*** Opening Available records ***

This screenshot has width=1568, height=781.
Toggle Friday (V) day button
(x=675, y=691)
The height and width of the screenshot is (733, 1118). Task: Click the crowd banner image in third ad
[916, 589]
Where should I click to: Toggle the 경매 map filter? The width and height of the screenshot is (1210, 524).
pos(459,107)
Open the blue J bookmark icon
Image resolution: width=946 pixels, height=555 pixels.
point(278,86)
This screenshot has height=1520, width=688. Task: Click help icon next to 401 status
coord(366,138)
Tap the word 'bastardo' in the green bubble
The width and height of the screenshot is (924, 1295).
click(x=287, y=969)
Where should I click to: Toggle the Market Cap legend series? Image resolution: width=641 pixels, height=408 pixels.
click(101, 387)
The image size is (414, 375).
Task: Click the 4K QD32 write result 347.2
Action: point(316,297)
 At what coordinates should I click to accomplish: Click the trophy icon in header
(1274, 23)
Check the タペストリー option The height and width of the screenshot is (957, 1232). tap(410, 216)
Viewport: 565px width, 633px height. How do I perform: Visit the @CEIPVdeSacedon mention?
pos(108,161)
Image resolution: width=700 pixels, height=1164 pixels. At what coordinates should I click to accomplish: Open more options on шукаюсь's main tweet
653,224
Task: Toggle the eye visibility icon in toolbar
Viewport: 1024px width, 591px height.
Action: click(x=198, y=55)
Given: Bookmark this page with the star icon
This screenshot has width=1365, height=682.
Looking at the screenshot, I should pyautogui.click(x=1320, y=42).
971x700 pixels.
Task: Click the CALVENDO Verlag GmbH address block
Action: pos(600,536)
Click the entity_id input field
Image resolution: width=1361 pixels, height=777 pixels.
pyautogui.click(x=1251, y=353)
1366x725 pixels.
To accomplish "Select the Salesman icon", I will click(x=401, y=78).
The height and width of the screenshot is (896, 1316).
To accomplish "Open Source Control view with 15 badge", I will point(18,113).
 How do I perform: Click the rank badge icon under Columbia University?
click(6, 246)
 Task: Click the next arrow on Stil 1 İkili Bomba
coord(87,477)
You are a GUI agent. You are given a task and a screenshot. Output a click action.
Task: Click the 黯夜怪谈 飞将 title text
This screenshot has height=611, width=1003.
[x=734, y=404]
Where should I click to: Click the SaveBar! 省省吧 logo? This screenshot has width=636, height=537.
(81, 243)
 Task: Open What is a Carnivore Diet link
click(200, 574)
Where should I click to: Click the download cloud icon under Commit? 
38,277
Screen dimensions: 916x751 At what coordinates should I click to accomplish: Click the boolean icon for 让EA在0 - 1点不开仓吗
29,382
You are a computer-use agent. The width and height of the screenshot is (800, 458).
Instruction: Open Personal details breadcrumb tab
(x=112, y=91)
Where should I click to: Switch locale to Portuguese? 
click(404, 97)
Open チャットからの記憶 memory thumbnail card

*** Closing Available records ***

◆ Directions for this task: Copy out the entries. Leave every line exactly as it is.

◆ Answer box:
This screenshot has width=1568, height=781.
Toggle Friday (V) day button
(x=675, y=691)
The height and width of the screenshot is (733, 1118). Task: Click the crowd banner image in third ad
[916, 589]
Where should I click to: Toggle the 경매 map filter? The width and height of the screenshot is (1210, 524).
pos(459,107)
Open the blue J bookmark icon
Image resolution: width=946 pixels, height=555 pixels.
point(278,86)
This screenshot has height=1520, width=688. Task: Click help icon next to 401 status
coord(366,138)
Tap the word 'bastardo' in the green bubble
The width and height of the screenshot is (924, 1295).
click(x=287, y=969)
Where should I click to: Toggle the Market Cap legend series? Image resolution: width=641 pixels, height=408 pixels.
click(101, 387)
The image size is (414, 375).
Task: Click the 4K QD32 write result 347.2
Action: point(316,297)
 At what coordinates should I click to accomplish: Click the trophy icon in header
(1274, 23)
Check the タペストリー option The height and width of the screenshot is (957, 1232). tap(410, 216)
Viewport: 565px width, 633px height. How do I perform: Visit the @CEIPVdeSacedon mention?
pos(108,161)
Image resolution: width=700 pixels, height=1164 pixels. At what coordinates should I click to accomplish: Open more options on шукаюсь's main tweet
653,224
Task: Toggle the eye visibility icon in toolbar
Viewport: 1024px width, 591px height.
Action: click(x=198, y=55)
Given: Bookmark this page with the star icon
This screenshot has width=1365, height=682.
Looking at the screenshot, I should pyautogui.click(x=1320, y=42).
971x700 pixels.
Task: Click the CALVENDO Verlag GmbH address block
Action: pos(600,536)
Click the entity_id input field
Image resolution: width=1361 pixels, height=777 pixels.
pyautogui.click(x=1251, y=353)
1366x725 pixels.
To accomplish "Select the Salesman icon", I will click(x=401, y=78).
The height and width of the screenshot is (896, 1316).
To accomplish "Open Source Control view with 15 badge", I will point(18,113).
 How do I perform: Click the rank badge icon under Columbia University?
click(6, 246)
 Task: Click the next arrow on Stil 1 İkili Bomba
coord(87,477)
You are a GUI agent. You are given a task and a screenshot. Output a click action.
Task: Click the 黯夜怪谈 飞将 title text
This screenshot has height=611, width=1003.
[x=734, y=404]
Where should I click to: Click the SaveBar! 省省吧 logo? This screenshot has width=636, height=537.
(81, 243)
 Task: Open What is a Carnivore Diet link
click(200, 574)
Where should I click to: Click the download cloud icon under Commit? 
38,277
Screen dimensions: 916x751 At what coordinates should I click to accomplish: Click the boolean icon for 让EA在0 - 1点不开仓吗
29,382
You are a computer-use agent. The width and height of the screenshot is (800, 458).
Instruction: Open Personal details breadcrumb tab
(x=112, y=91)
Where should I click to: Switch locale to Portuguese? 
click(404, 97)
Open チャットからの記憶 memory thumbnail card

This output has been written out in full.